You have probably heard it said, “You can accomplish a lot in life by just showing up.” Now this isn’t an excuse for mediocrity once you arrive, but it does contain an element of truth. Especially when it comes to parenting.
The number one rule for creating the home that you have always wanted is “being there.” It starts right here and is just that simple. When that first bundle of joy arrived, you couldn’t think of ever not being there. But life changes. A temporary busy stretch at work becomes semi-permanent. Your child’s strong will, a natural bent he was born with, feels like a reflection of your parenting quality and you lose confidence. Selfish ambition begins to compete with your at home responsibilities. Soon your lofty parenting goals are being swallowed up by fatigue and time pressure. What are Mom and Dad to do?
Checking out, which unfortunately is not that uncommon of a reaction, is not an option. Did you hear me? Not an option. So if we are going to see this parenting task through to completion, where do we begin? First, if the downward path described above is your current experience, start by sticking your foot out and slow down the merry-go-round. Remember that rotating playground apparatus we pushed each other around on as kids; hoping to go fast enough that our compatriots lost their grip while we held on for dear life? If you picture your life spinning out of control, as ours has been from time to time, then you can see the need to put your foot in the dirt and slow it down just like we did on the playground.
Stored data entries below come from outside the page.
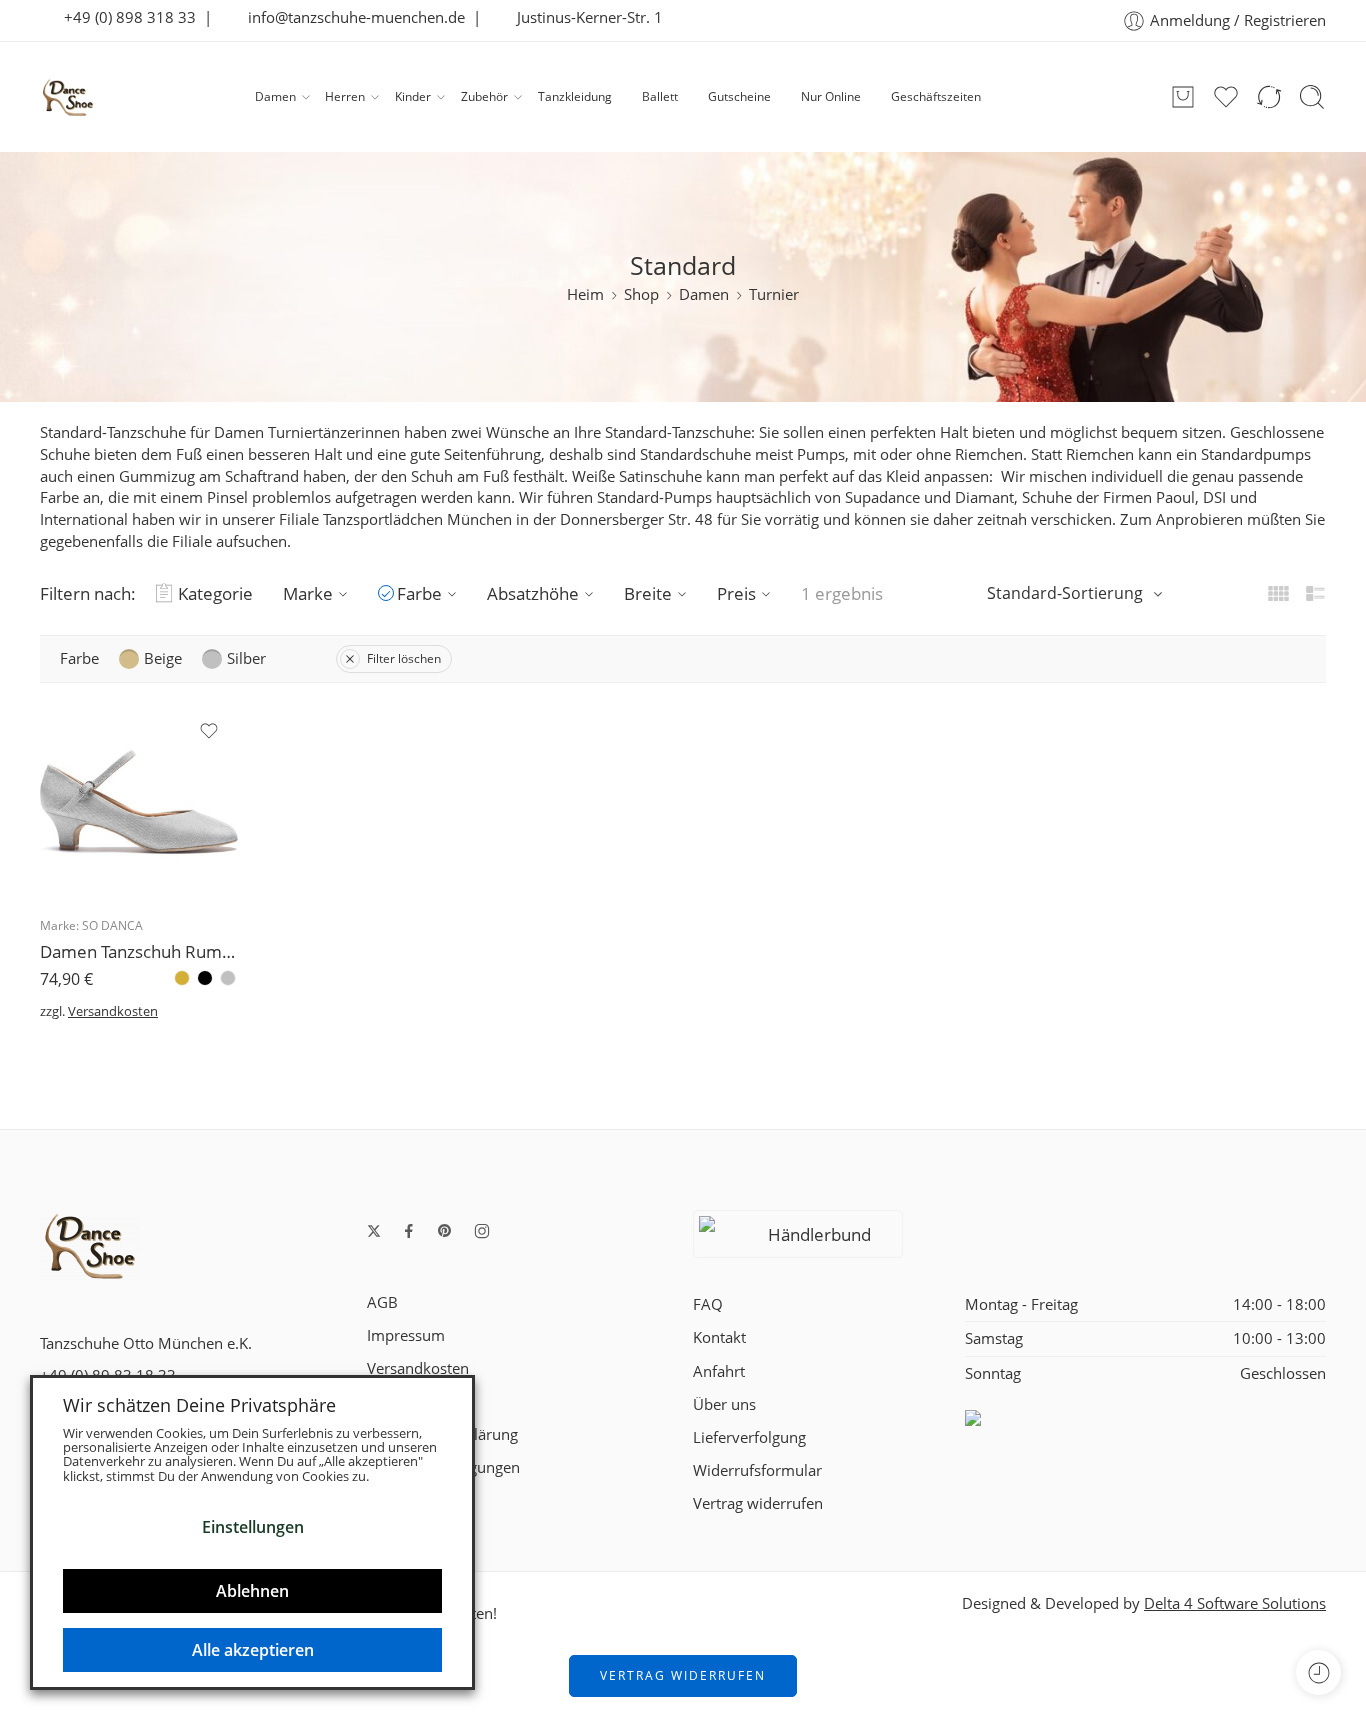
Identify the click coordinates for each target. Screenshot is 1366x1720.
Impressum (406, 1335)
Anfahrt (719, 1371)
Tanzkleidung (575, 96)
Don’t know if you have what it takes to slow it down? I know you do. Because you are a parent. You are in charge. You are driving the bus and I am confident that you have what it takes to throw it into a lower gear if you are serious about the task at hand. Always beware of allowing what started as a temporary time of busyness or stress to become a permanent situation.
If you have somehow let the “being there” in your kid’s lives get away from you, it is never too late to get it back. Commit as a couple to a child focus in your home while the children are young. Other things may have to just wait for another stage of life. I did not say “child-centered.” There is an important difference. But “child-focused” is altogether appropriate while your kids are still at home. My friend, Greg Despres, likes to remind parents, “Children of all ages spell love: T-I-M-E.” I wholeheartedly agree. Being there. It’s step one. You can’t parent from the bottom of the stairs.